In a fine example of missing the forest for the trees, I was so focused on capturing unique strings in my earlier UniqueStringList post that it never dawned on me how simple it would be to write the same thing as a generic collection and capture unique sets of any value or reference type. Luckily, a sharp-eyed reader named Simon Hewitt (more on him later) reported a small bug ("buglette") in my original code (see the comments there for details), giving me an excuse to look at it again, and while doing so I realized that my first pass was needlessly narrow. Thus was born UniqueList<T>. UniqueList<T> retains the core hash table logic and basic occurrence counting behavior of UniqueStringList, but does so for any reference or value type, not just strings.

While investigating IList<T>, which UniqueList<T> implements, as opposed to UniqueStringList's use of IList, I noticed that the generic .NET collection interfaces distribute their members a little differently than the non-generic collection interfaces. The division of collection-specific functionality into dictionaries and lists continues, as does the stacking of interface members from IEnumerable through ICollection, IDictionary, and IList.
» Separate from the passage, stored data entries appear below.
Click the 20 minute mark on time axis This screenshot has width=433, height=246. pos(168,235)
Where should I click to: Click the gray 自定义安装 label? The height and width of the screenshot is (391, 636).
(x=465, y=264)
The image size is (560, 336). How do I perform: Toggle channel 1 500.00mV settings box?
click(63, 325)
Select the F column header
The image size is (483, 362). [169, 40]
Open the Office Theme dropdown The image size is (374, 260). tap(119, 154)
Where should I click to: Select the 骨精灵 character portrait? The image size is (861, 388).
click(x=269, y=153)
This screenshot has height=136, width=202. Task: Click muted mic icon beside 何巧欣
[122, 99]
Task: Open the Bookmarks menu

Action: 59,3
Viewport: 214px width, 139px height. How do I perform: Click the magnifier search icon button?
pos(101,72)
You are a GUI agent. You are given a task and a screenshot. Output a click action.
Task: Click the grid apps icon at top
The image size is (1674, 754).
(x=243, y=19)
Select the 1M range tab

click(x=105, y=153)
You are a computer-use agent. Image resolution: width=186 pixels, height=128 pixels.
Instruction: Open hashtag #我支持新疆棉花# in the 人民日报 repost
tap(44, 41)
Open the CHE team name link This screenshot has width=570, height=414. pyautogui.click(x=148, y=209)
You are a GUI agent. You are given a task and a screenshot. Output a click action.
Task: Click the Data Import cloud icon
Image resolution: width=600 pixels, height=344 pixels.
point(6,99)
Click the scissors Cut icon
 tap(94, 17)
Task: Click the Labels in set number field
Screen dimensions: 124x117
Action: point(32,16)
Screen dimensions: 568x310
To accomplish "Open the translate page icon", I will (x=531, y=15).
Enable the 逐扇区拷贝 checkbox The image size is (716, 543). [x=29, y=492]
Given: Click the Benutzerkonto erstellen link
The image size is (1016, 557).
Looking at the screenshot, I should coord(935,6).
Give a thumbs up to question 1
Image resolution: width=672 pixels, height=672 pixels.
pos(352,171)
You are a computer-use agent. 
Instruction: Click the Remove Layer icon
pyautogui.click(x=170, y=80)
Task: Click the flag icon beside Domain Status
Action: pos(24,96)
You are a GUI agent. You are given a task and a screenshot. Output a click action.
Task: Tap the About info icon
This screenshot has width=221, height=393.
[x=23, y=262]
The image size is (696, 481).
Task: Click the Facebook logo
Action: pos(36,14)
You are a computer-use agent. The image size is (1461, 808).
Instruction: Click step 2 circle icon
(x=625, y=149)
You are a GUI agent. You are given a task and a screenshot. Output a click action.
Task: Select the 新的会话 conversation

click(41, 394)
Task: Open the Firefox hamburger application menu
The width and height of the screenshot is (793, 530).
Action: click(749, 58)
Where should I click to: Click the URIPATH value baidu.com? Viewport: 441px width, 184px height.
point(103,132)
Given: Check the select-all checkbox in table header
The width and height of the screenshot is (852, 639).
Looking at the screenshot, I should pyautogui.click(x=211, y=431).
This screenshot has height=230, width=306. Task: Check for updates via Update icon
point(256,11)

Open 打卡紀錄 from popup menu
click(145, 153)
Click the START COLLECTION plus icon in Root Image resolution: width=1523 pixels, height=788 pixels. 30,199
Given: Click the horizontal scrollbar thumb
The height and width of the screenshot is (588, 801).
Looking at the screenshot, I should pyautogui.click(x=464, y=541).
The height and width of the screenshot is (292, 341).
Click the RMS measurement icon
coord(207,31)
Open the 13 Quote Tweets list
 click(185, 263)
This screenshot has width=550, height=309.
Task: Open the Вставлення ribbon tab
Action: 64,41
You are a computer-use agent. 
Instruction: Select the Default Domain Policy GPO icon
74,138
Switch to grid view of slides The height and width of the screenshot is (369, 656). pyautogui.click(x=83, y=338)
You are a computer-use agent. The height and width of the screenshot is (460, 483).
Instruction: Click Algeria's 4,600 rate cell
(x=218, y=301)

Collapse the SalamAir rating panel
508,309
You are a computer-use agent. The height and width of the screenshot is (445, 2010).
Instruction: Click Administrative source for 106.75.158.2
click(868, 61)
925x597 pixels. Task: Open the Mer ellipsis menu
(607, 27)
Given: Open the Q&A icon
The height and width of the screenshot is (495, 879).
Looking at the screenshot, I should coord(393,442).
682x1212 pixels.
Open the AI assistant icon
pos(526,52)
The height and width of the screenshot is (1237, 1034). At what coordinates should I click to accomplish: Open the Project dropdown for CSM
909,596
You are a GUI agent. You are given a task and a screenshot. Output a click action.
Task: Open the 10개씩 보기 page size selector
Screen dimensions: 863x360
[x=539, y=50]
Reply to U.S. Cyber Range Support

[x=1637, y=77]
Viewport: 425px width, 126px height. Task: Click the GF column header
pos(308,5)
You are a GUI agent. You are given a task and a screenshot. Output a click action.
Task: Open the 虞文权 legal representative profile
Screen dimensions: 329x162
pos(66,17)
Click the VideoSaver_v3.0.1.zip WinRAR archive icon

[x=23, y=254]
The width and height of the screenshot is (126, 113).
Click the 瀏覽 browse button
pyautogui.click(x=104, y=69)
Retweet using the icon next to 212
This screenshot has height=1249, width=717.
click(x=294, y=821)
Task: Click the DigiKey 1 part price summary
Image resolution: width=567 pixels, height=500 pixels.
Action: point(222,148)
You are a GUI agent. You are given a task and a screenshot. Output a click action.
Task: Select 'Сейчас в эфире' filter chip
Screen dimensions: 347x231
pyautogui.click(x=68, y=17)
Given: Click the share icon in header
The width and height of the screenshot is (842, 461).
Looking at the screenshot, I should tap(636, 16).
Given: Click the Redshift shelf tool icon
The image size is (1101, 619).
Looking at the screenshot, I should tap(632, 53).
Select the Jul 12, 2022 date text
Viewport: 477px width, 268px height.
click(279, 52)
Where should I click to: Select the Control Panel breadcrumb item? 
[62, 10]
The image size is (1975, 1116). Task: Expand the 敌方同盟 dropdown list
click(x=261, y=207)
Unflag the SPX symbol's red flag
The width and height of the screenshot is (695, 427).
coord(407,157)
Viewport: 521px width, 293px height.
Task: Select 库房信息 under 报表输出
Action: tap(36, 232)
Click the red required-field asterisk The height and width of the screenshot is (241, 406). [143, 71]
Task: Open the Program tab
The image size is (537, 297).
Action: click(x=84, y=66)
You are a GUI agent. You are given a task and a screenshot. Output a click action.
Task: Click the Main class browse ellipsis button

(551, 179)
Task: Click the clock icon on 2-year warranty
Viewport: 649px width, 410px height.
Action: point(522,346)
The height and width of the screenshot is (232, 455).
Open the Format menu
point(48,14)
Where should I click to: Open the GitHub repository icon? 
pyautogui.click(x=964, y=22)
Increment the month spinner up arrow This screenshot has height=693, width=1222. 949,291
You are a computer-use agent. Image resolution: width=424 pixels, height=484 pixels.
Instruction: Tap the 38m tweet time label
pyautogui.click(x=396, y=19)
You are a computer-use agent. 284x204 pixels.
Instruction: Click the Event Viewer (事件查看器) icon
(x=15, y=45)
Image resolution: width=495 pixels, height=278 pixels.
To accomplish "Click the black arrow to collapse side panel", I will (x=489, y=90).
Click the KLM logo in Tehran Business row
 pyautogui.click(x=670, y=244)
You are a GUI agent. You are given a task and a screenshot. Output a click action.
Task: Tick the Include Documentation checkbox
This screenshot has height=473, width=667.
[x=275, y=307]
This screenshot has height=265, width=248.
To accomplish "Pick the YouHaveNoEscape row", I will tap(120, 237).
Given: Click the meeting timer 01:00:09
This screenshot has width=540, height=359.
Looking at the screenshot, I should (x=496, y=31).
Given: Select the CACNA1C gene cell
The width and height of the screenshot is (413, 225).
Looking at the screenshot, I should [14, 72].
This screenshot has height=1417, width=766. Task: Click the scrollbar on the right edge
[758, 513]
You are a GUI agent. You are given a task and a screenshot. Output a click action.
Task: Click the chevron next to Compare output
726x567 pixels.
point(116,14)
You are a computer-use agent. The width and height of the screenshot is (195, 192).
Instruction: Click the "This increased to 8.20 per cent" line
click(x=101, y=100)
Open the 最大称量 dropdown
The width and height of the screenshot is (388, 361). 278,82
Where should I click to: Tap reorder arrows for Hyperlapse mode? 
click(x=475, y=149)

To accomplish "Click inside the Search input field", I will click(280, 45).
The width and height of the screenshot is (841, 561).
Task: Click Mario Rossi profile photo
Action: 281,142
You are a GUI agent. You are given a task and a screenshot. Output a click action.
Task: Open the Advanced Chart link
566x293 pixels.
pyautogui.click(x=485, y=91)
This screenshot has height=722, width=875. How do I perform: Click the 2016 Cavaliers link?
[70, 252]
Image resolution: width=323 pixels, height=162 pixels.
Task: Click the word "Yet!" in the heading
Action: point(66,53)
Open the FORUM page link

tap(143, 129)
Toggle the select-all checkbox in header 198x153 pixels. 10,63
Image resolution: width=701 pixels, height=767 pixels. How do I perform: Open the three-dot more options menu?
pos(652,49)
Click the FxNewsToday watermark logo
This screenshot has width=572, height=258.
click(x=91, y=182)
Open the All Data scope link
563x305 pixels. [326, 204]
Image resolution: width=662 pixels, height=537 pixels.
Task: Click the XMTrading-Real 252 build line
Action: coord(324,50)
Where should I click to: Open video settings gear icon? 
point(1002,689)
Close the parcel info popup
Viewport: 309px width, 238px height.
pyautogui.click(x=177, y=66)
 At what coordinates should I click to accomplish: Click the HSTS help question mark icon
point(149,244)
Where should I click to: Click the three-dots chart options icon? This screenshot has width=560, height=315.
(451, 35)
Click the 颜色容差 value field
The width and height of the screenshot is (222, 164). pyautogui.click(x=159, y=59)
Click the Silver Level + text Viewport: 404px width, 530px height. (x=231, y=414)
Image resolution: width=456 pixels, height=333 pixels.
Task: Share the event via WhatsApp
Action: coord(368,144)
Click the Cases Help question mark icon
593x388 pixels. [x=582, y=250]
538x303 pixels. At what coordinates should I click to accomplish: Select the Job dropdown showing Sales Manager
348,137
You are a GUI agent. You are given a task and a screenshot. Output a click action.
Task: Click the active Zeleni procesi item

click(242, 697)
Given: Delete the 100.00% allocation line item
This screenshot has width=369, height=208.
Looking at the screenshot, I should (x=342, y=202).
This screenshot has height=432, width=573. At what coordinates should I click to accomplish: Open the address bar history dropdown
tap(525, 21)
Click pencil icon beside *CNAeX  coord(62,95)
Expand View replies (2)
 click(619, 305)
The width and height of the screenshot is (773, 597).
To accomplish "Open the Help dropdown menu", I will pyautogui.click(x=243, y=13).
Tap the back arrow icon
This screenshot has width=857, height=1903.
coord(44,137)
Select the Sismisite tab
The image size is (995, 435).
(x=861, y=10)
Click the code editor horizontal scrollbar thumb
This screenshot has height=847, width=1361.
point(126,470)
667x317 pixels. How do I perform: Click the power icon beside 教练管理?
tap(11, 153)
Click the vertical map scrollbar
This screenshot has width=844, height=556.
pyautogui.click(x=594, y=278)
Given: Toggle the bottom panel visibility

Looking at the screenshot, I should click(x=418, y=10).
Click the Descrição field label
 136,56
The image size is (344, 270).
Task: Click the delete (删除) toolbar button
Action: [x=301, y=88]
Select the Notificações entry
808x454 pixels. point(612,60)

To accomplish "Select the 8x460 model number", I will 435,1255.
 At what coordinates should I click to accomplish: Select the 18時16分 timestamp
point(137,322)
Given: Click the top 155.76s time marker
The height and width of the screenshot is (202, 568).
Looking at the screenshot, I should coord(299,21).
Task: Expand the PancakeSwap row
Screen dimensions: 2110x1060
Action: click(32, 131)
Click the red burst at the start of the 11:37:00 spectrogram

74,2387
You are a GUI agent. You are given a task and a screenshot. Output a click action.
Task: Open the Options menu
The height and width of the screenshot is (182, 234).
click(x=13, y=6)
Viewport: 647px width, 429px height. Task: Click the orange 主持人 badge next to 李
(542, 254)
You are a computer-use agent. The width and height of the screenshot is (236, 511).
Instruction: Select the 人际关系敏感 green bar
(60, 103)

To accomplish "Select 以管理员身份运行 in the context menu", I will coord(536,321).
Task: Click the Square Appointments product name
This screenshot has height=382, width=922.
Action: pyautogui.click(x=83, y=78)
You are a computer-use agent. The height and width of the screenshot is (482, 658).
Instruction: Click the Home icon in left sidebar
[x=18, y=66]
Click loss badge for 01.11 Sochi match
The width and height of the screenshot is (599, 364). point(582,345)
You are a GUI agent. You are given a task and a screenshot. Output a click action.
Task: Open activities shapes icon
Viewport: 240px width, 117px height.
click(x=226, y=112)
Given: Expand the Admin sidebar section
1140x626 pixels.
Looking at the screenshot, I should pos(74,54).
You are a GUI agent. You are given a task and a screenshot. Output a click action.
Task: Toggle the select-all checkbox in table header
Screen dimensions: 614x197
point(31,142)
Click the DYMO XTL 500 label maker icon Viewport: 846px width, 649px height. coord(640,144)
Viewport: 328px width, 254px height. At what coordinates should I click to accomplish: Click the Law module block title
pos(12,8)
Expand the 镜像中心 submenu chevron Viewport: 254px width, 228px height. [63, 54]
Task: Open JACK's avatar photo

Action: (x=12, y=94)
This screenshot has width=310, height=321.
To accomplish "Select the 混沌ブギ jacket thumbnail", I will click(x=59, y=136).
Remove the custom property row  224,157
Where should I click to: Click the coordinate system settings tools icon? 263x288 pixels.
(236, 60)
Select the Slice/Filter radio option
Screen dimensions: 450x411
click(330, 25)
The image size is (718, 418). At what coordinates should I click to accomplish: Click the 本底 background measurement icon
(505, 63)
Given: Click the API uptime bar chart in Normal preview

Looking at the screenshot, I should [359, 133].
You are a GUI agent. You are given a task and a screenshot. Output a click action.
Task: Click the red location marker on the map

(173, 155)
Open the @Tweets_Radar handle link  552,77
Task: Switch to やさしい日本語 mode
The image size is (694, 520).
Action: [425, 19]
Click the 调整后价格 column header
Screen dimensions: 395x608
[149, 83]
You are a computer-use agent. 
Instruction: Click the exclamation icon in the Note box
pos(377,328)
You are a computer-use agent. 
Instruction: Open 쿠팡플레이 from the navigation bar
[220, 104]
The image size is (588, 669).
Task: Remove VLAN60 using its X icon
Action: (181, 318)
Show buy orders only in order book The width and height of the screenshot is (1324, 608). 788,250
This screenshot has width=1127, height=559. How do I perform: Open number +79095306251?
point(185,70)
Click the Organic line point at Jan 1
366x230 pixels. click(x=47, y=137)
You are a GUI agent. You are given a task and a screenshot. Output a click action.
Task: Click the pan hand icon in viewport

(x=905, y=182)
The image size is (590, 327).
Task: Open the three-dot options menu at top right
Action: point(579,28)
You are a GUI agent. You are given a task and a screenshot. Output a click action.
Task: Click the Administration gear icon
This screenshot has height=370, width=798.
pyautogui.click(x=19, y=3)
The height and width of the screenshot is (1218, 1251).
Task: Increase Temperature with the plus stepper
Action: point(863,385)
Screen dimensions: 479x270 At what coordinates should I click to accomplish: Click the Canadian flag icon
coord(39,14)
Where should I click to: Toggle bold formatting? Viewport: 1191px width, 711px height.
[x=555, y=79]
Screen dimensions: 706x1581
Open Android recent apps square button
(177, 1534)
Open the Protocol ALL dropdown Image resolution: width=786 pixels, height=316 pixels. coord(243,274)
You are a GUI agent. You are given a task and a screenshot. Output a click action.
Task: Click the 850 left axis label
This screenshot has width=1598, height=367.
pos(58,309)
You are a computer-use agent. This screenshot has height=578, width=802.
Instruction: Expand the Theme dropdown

However, the generic ICollection<T> interface now takes over the IsReadOnly property, along with the Add, Clear, Contains, and Remove methods, whereas in the non-generic ICollection interface these are defined by the IDictionary and IList interfaces. This difference didn't require any changes on my end (I still feel IList<T> is the proper interface for this class), but I did find it interesting. Here's a class diagram that illustrates the difference (click to enlarge):

The earlier UniqueStringList post includes a rough diagram of the .NET collection classes derived from the non-generic interfaces and an explanation for my use of IList.

I took a clue from the new generic List<T> class, which has replaced the venerable ArrayList for many of us, and added some additional helper methods to UniqueList<T>, including AddRange and ToArray, and a couple of additional CopyTo overloads. The addition of AddRange made it a no-brainer to add a new constructor overload that takes an IEnumerable<T> with which to populate the new UniqueList<T> instance (List<T> provides a similar constructor). For consistency, I also added CopyTo- and ToArray-like methods for retrieving the unique item counts (see CopyItemCountsTo and ItemCountsToArray), although I can't imagine these ever being useful.

A more useful change I think was the addition of a method that returns an IEnumerable<UniqueList<T>.ListItem> with which to enumerate the list's items and counts in one step, similar to the KeyValuePair<TKey, TValue> enumerator returned by Dictionary<TKey, TValue>. So, in addition to doing this:

UniqueList<string> strings = new UniqueList<string>(new string[] { "a", "b", "c", "a" });
      
foreach (string s in strings) {
  Console.WriteLine("{0}: {1}", s, strings.GetItemCount(s));
}

You can now also do this:

UniqueList<string> strings = new UniqueList<string>(new string[] { "a", "b", "c", "a" });

foreach (UniqueList<string>.ListItem sc in strings.GetItemsAndCounts()) {
  Console.WriteLine("{0}: {1}", sc.Value, sc.Count);
}

The new inner ListItem struct that this relies on exposes a Value property of type T, as defined by the outer class, and an int Count property. By returning an IEnumerable<T> and using the new iterator features of C# 2.0, GetItemsAndCounts is a fairly fast operation. I considered adding another method to return an array of all the items and counts combined as ListItems, but it would require an O(n) operation just to assemble the array, so I didn't bother. I also considered making the counts first class properties of the list's items by storing them as ListItems internally. However, as I described in the earlier UniqueStringList post, this would make retrieval of just the list's items via CopyTo and ToArray a slower O(n) operation than .NET's List<T>.CopyTo and would have added overhead to everything and (perhaps) made serialization a little trickier. So, for now, I continue to treat the occurrence-counting aspects of UniqueList<T> as secondary features, even though this means the count retrieval methods must be separate and, honestly, kind of ugly.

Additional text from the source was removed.